■ REQUIRED ACTION
Everything in the listing must be repeated word for word.

■ PROVIDED DATA
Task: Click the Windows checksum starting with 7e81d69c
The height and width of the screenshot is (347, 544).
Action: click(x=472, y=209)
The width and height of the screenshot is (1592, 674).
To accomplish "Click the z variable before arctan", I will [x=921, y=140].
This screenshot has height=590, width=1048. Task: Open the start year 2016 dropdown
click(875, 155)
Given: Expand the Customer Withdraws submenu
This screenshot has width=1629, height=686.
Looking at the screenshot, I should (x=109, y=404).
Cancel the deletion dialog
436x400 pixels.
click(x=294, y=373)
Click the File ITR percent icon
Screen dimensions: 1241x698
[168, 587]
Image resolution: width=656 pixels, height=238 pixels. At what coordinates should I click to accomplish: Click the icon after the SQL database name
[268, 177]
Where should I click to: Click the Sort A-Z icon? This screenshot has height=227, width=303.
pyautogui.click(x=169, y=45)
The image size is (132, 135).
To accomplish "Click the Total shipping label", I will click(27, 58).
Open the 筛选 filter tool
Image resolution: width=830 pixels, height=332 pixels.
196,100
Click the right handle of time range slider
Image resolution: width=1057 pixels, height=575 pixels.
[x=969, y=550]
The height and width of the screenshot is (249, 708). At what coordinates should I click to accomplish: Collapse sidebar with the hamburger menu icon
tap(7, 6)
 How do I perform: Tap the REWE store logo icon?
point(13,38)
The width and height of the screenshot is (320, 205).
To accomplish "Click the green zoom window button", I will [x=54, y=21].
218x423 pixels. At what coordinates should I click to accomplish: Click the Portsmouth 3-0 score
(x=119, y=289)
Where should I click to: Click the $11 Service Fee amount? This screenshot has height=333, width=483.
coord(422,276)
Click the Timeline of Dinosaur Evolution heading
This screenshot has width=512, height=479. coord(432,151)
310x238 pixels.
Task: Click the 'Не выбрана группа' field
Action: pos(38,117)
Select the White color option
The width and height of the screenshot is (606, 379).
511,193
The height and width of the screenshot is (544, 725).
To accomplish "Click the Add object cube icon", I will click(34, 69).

■ FINISHED TASK
Task: Click the Windows checksum starting with 7e81d69c
The height and width of the screenshot is (347, 544).
Action: click(x=472, y=209)
The width and height of the screenshot is (1592, 674).
To accomplish "Click the z variable before arctan", I will [x=921, y=140].
This screenshot has height=590, width=1048. Task: Open the start year 2016 dropdown
click(875, 155)
Given: Expand the Customer Withdraws submenu
This screenshot has width=1629, height=686.
Looking at the screenshot, I should (x=109, y=404).
Cancel the deletion dialog
436x400 pixels.
click(x=294, y=373)
Click the File ITR percent icon
Screen dimensions: 1241x698
[168, 587]
Image resolution: width=656 pixels, height=238 pixels. At what coordinates should I click to accomplish: Click the icon after the SQL database name
[268, 177]
Where should I click to: Click the Sort A-Z icon? This screenshot has height=227, width=303.
pyautogui.click(x=169, y=45)
The image size is (132, 135).
To accomplish "Click the Total shipping label", I will click(27, 58).
Open the 筛选 filter tool
Image resolution: width=830 pixels, height=332 pixels.
196,100
Click the right handle of time range slider
Image resolution: width=1057 pixels, height=575 pixels.
[x=969, y=550]
The height and width of the screenshot is (249, 708). At what coordinates should I click to accomplish: Collapse sidebar with the hamburger menu icon
tap(7, 6)
 How do I perform: Tap the REWE store logo icon?
point(13,38)
The width and height of the screenshot is (320, 205).
To accomplish "Click the green zoom window button", I will [x=54, y=21].
218x423 pixels. At what coordinates should I click to accomplish: Click the Portsmouth 3-0 score
(x=119, y=289)
Where should I click to: Click the $11 Service Fee amount? This screenshot has height=333, width=483.
coord(422,276)
Click the Timeline of Dinosaur Evolution heading
This screenshot has width=512, height=479. coord(432,151)
310x238 pixels.
Task: Click the 'Не выбрана группа' field
Action: pos(38,117)
Select the White color option
The width and height of the screenshot is (606, 379).
511,193
The height and width of the screenshot is (544, 725).
To accomplish "Click the Add object cube icon", I will click(34, 69).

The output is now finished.